_THE PROBLEM:_
No pictures, please: print exactly the lines from the one that contains "The width and height of the screenshot is (1175, 624)." through the last line of the listing.

_EXTRACTED DATA:_
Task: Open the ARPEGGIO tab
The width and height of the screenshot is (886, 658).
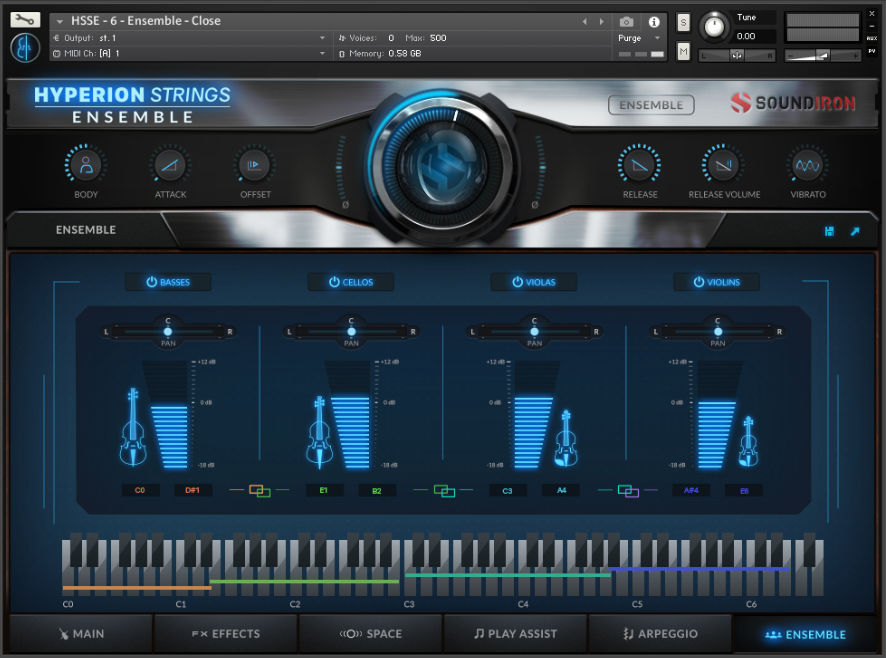Action: click(661, 634)
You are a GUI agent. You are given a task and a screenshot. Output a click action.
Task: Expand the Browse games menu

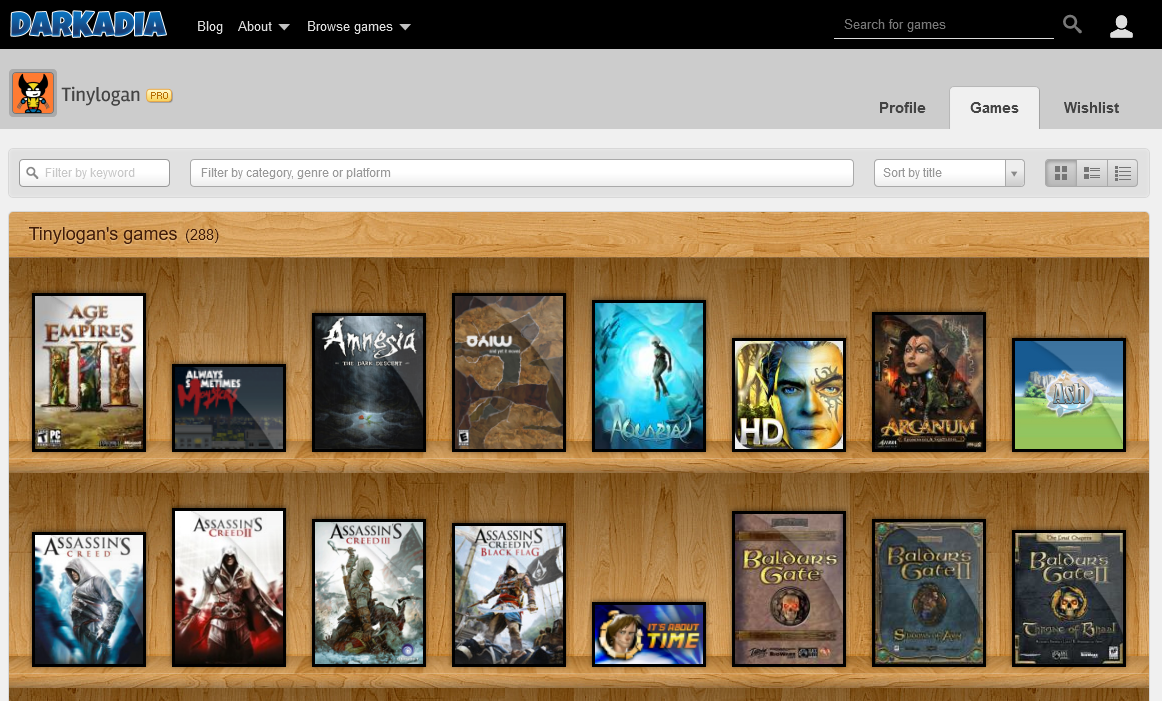click(x=359, y=27)
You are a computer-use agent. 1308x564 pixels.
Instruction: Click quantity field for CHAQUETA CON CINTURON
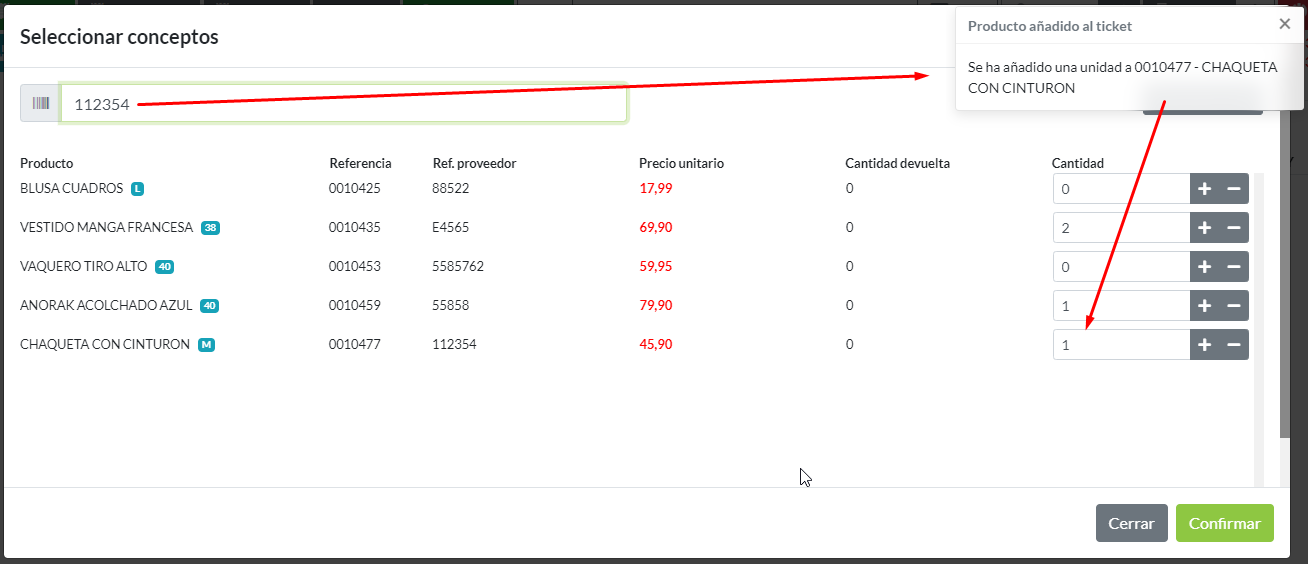pos(1120,345)
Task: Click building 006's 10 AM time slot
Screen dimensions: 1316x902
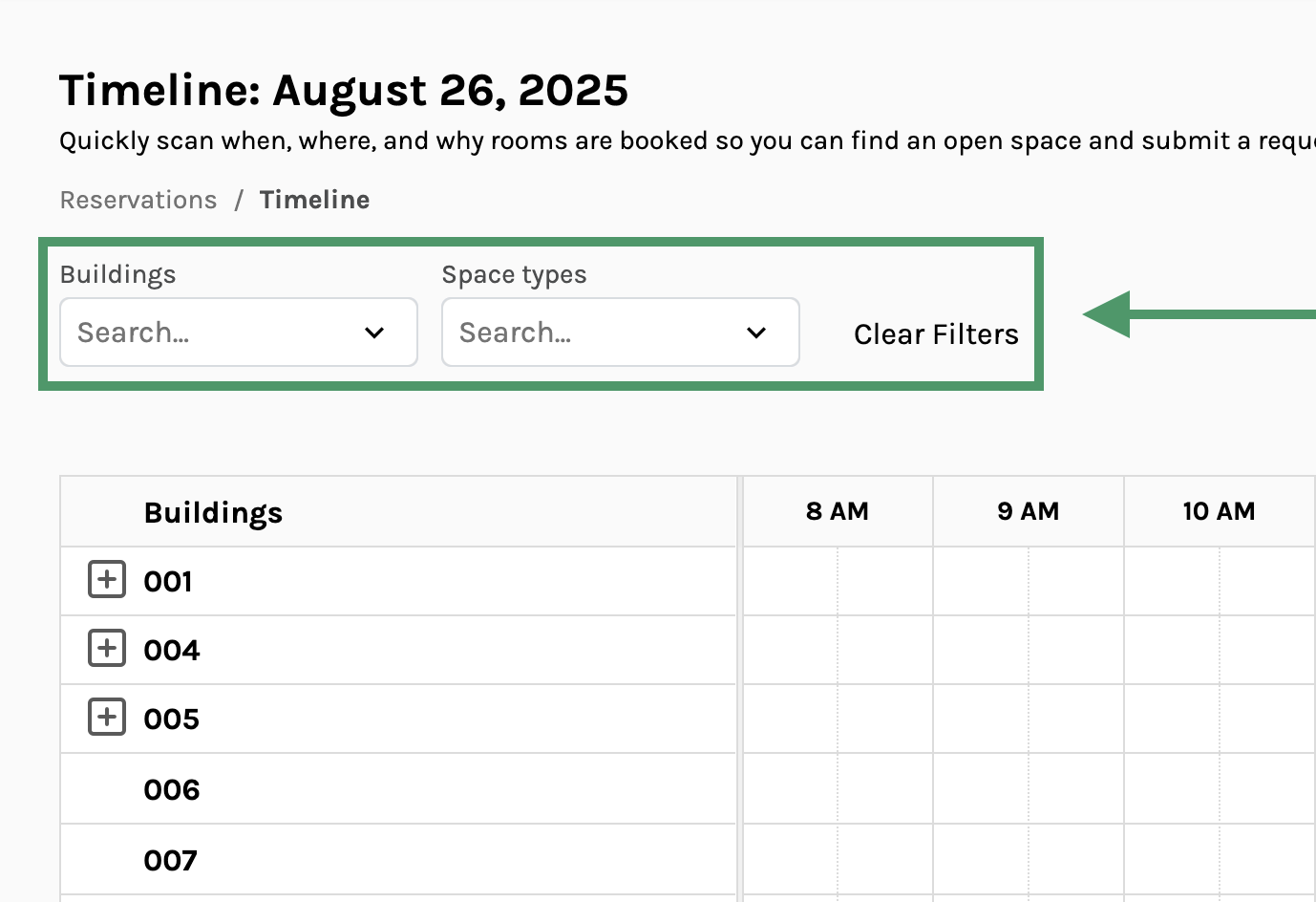Action: [1219, 789]
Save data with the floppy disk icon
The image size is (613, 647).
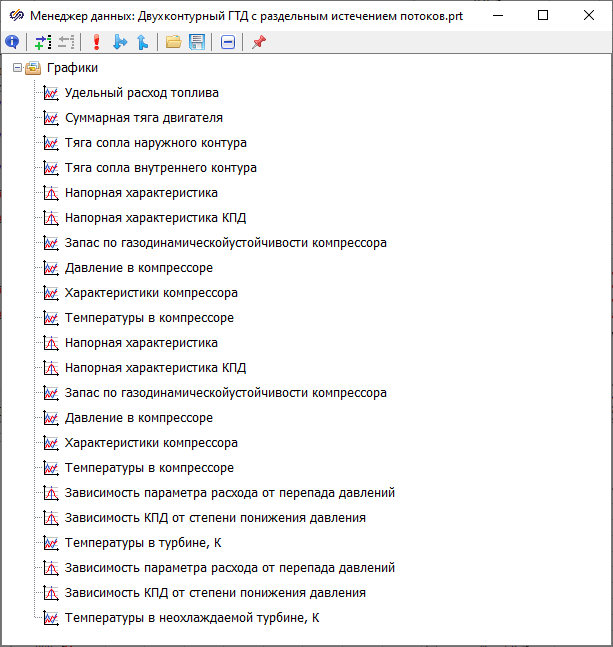pyautogui.click(x=197, y=43)
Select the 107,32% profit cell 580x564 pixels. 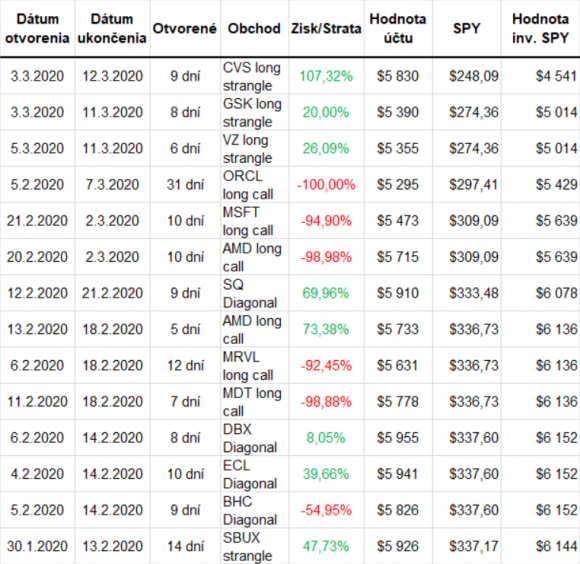(326, 76)
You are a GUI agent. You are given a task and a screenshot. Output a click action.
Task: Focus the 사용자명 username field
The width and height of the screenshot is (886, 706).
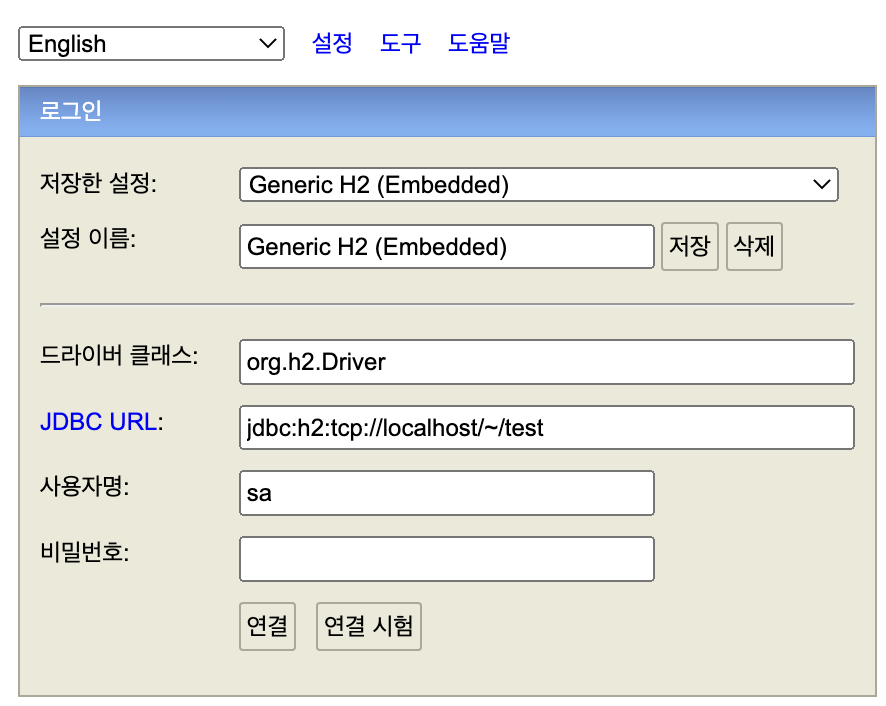(446, 493)
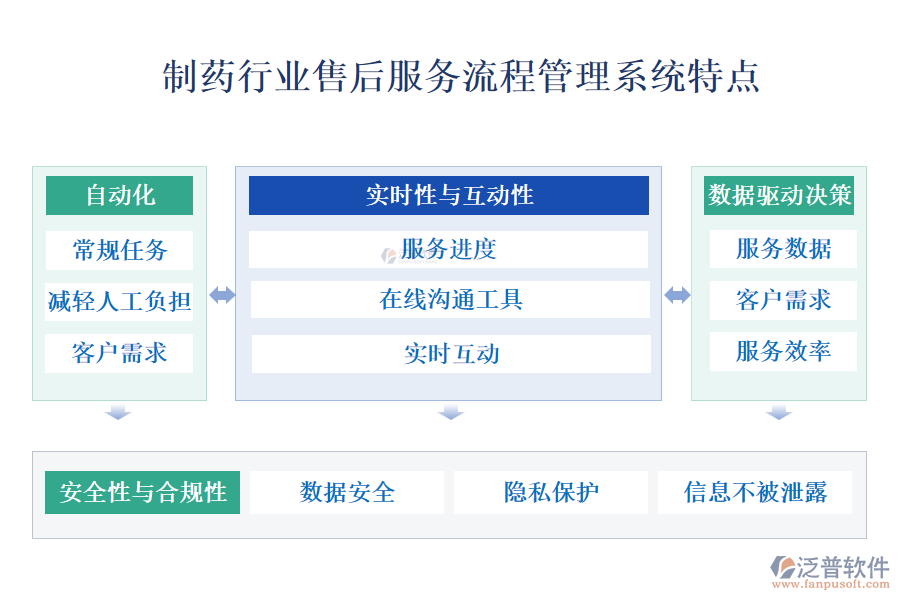
Task: Click the 减轻人工负担 box
Action: coord(119,300)
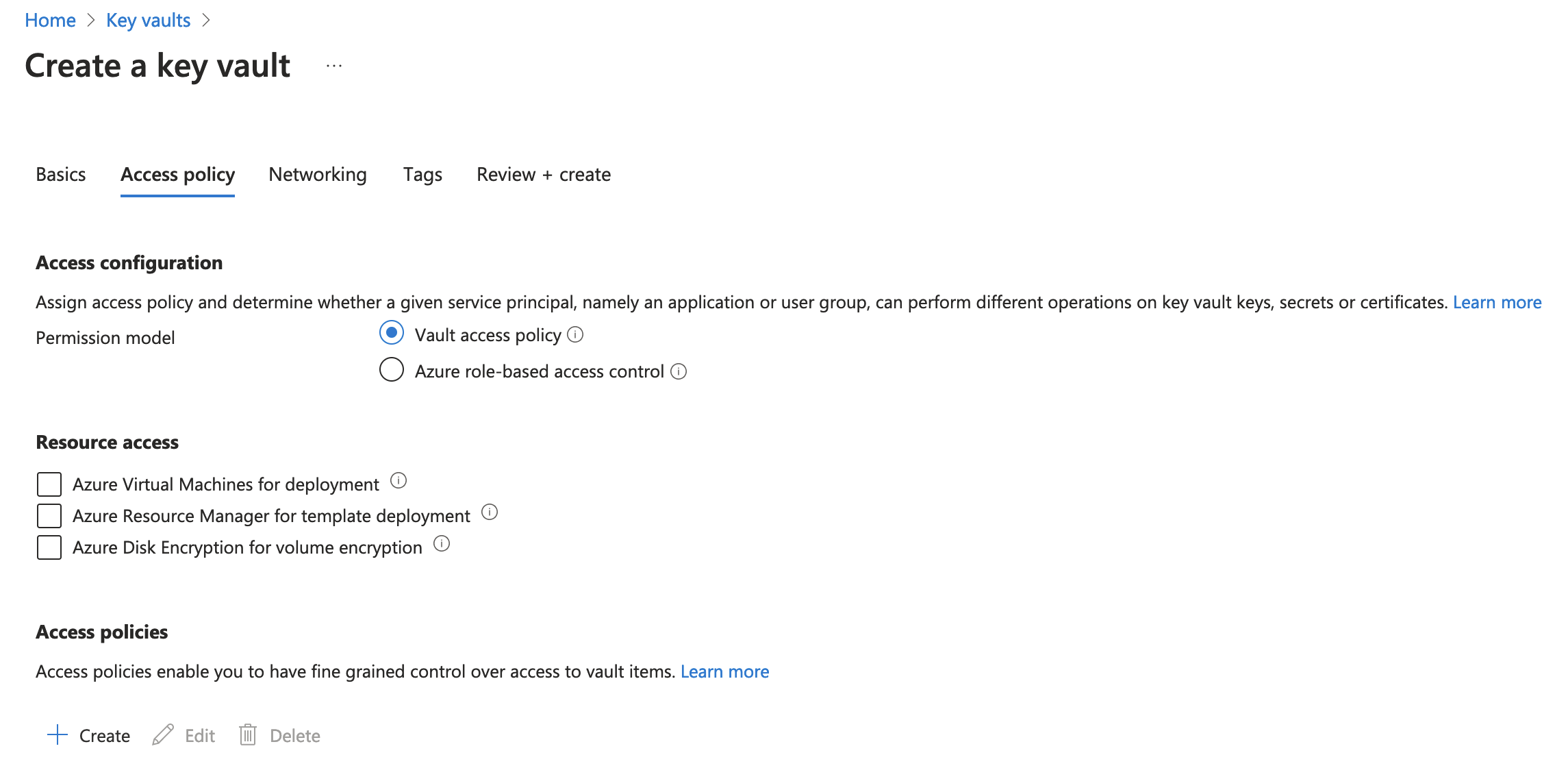Tick Azure Disk Encryption for volume encryption
This screenshot has width=1568, height=766.
pyautogui.click(x=49, y=547)
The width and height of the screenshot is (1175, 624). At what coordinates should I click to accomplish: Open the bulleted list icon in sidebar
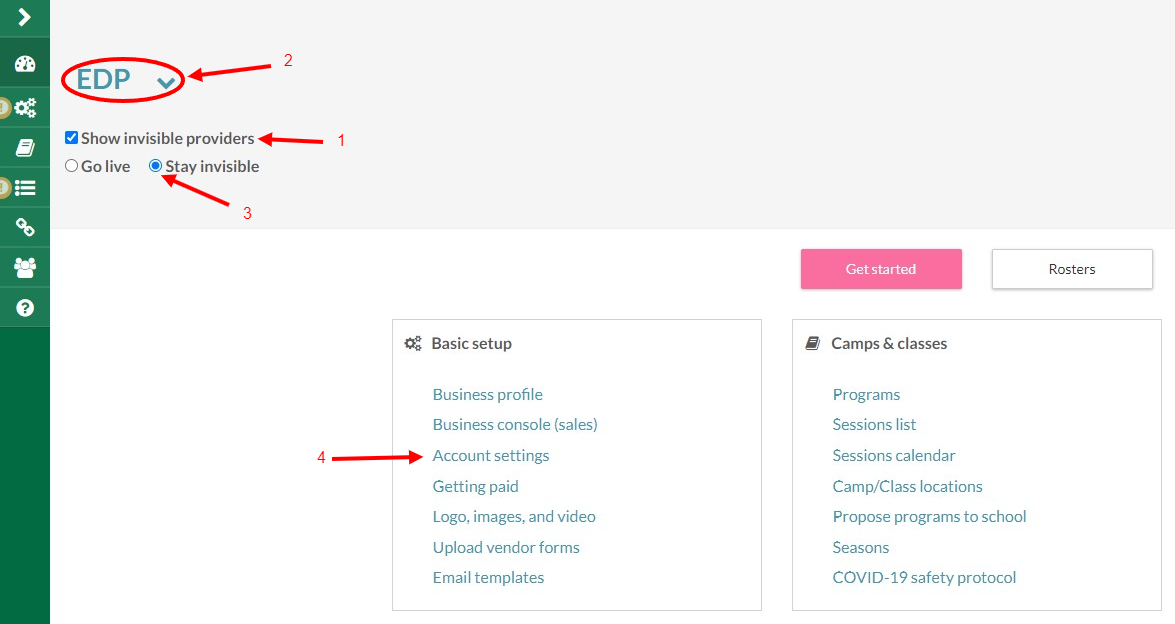coord(25,187)
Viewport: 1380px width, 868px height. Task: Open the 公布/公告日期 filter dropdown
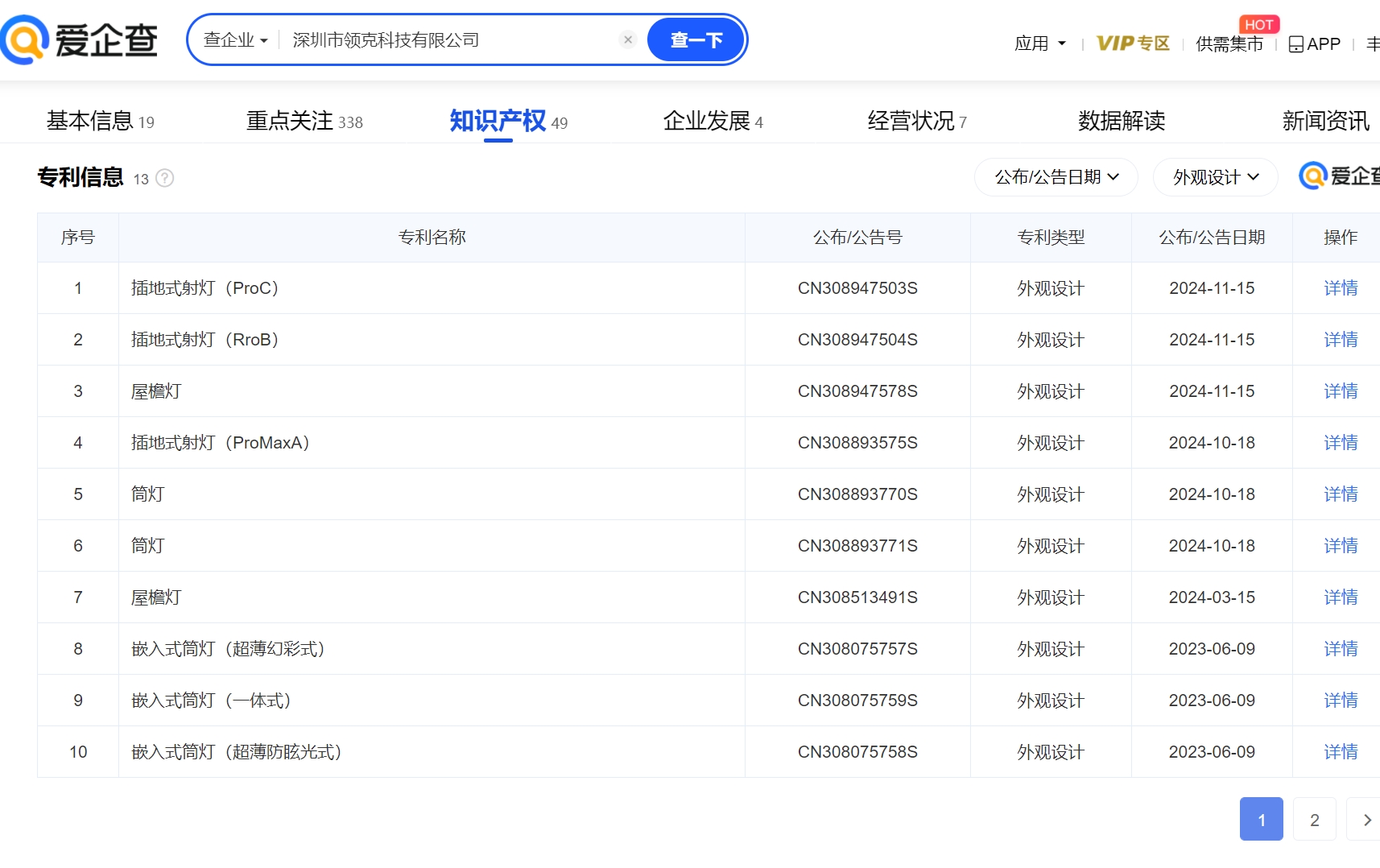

_COMPLETED EXERCISE:_
The width and height of the screenshot is (1175, 624). At what coordinates should I click to accomplish: Open the bulleted list icon in sidebar
coord(25,187)
Viewport: 1380px width, 868px height. Task: Open the 公布/公告日期 filter dropdown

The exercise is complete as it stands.